Chapter 12

Sorcerers have long perfected the art of enchanting the mundane, weaving spells into the fabric of everyday objects.

LEMPICKA

All I did was ask nicely (fine, I may have shouted a bit) for my grimoire, and Chouquette vanished with it—slinking away with a cat’s grace and a thief’s audacity. Since then, she and my grimoire had been untraceable.

“I was literally in the middle of a nap,” Aignan grumbled, tapping the window with the tip of his paw. Spirits clung to it like gargoyles of mist. “And here I am, wandering around this place more miserable than the bottom of a burnt pot.”

But I had no intention of giving up, not after hours of searching. éclair came barreling down the corridor. He lifted a finger covered in moss, inhaled noisily, tucked his belly in, then puffed it out again like a balloon while flapping his arms.
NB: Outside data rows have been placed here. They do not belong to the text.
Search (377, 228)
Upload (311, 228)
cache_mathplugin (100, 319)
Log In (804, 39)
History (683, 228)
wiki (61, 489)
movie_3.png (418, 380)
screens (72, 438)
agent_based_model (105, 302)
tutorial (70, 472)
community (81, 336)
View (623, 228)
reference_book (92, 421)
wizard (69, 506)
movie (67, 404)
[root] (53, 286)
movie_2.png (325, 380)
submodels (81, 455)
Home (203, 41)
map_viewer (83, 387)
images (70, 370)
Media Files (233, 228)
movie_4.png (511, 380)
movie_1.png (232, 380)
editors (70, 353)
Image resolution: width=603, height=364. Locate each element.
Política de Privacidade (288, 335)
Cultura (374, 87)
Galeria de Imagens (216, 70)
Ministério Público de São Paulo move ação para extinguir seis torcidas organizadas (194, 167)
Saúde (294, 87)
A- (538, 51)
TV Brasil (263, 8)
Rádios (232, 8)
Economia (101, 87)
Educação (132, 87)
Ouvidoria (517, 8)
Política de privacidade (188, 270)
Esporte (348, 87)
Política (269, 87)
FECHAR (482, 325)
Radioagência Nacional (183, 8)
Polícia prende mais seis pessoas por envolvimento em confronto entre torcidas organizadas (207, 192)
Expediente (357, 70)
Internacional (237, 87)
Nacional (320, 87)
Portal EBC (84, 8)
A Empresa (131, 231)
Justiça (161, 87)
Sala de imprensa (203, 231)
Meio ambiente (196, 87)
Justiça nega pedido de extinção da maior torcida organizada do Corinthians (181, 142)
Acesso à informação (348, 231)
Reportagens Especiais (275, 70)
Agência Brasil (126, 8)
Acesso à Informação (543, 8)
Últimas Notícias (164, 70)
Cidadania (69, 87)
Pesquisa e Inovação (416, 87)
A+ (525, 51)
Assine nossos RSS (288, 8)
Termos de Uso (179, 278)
“An octopus?” Aignan guessed, one brow raised.

éclair shook his head.

Offended, Aignan growled. “Can’t you see we’re busy?”

That was when the Maudit fluttered his lashes with grotesque elegance. Then unleashed a roar so piercing it made the back of my neck prickle, before plunging his whole hand down his own throat. The Spirits pressed against the windows scattered instantly.

“Chouquette!” Aignan and I cried at the same time, then slapped palm to paw in a triumphant high-five. “You found her?”

He nodded, puffed out his chest, threw an imaginary cape over his shoulder, and began pacing the room with slow, calculated steps, chin lifted, face grave.

“The sorcerer!” Aignan clapped his paws together. “What a performance! Though, if I may, you could emphasize the smirk just a bit—”

“Chouquette’s with Arawn. But where?” I shoot him a deadly glare.

éclair beckoned us. He dashed down the stairs. I followed at once, Aignan on my heels, casting suspicious looks at the walls that groaned and stretched with the passing wind. Empty frames lined the corridors.

“That damned sorcerer must have done something to Chouquette!” he snarled, half baring his fangs.

My heart clenched. “Aignan… why do you hate sorcerers so much?”

He looked away. “There’s nothing to say.”

He never wanted to speak of the sorcerer who had experimented on him. The floor turned to stone, vibrating beneath our feet as if the structure were floating, barely tethered to the rest of the manor. The walls rose higher, curving toward a pointed ceiling. At the end of the hall was a single door.

éclair hid behind me and gently pushed me forward. I opened it. A wave of hot air enveloped us, heavy with ancient paper and ash. We were inside a turret. Twisted shelves lined the walls, sagging under the weight of dusty grimoires.

A muffled moan broke the silence, like a sigh torn from the manor’s very entrails.

Chouquette!

My heart raced. I traded a panicked look with my companions and crept forward. “We need to find where it’s coming from.”

My fingers brushed the curled edges of confectioners’ grimoires, centuries old.

I had never seen a collection like this.

Some spoke of regrets dissolved in sugar pearls.

Others of sweets that could restore youth.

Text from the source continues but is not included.